▶ _What is expected_: Turn the lines below into a Markdown table with the columns "Row" and "Line", numbering each row and skipping blank lines. Leave the pictures out of the table.

▶ _Source records_:

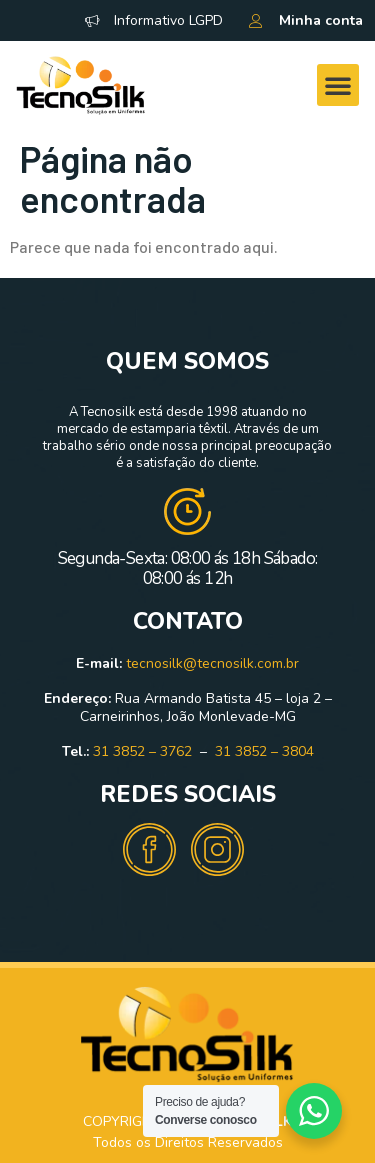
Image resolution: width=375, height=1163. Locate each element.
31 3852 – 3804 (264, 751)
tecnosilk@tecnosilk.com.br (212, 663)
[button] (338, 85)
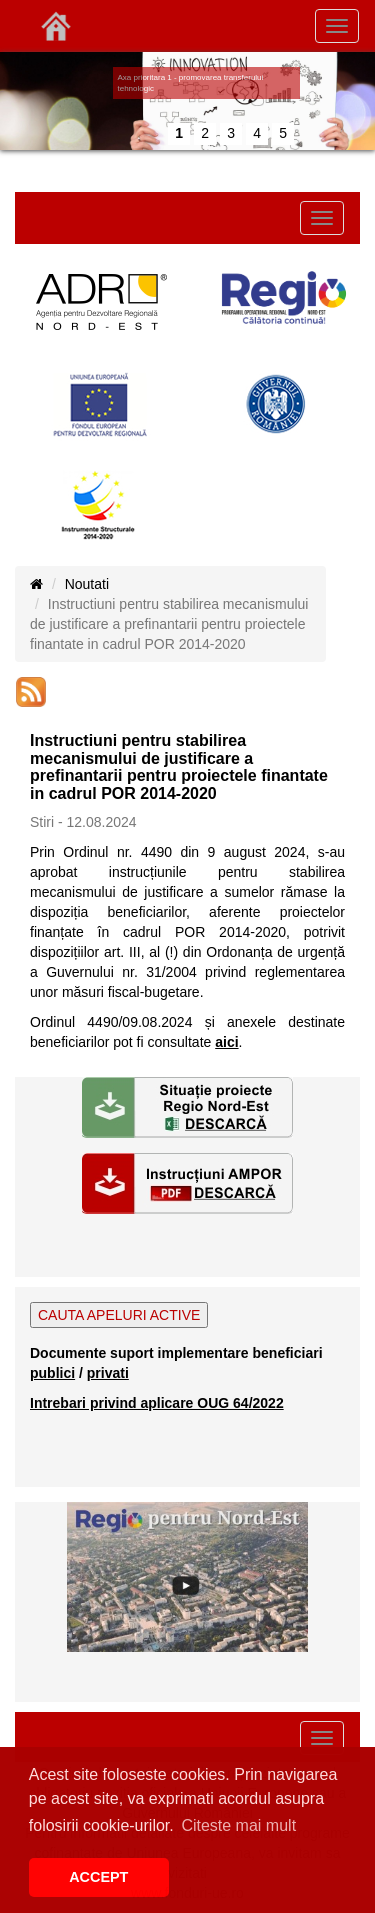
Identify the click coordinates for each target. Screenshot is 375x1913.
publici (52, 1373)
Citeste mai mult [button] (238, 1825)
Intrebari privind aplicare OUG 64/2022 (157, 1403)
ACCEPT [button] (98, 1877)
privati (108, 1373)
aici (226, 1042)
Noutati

▶ _Output below_:
| Row | Line |
|---|---|
| 1 | Image resolution: width=375, height=1163. Locate each element. |
| 2 | 31 3852 – 3804 (264, 751) |
| 3 | tecnosilk@tecnosilk.com.br (212, 663) |
| 4 | [button] (338, 85) |
| 5 | Identify the click coordinates for each target. Screenshot is 375x1913. |
| 6 | publici (52, 1373) |
| 7 | Citeste mai mult [button] (238, 1825) |
| 8 | Intrebari privind aplicare OUG 64/2022 (157, 1403) |
| 9 | ACCEPT [button] (98, 1877) |
| 10 | privati (108, 1373) |
| 11 | aici (226, 1042) |
| 12 | Noutati |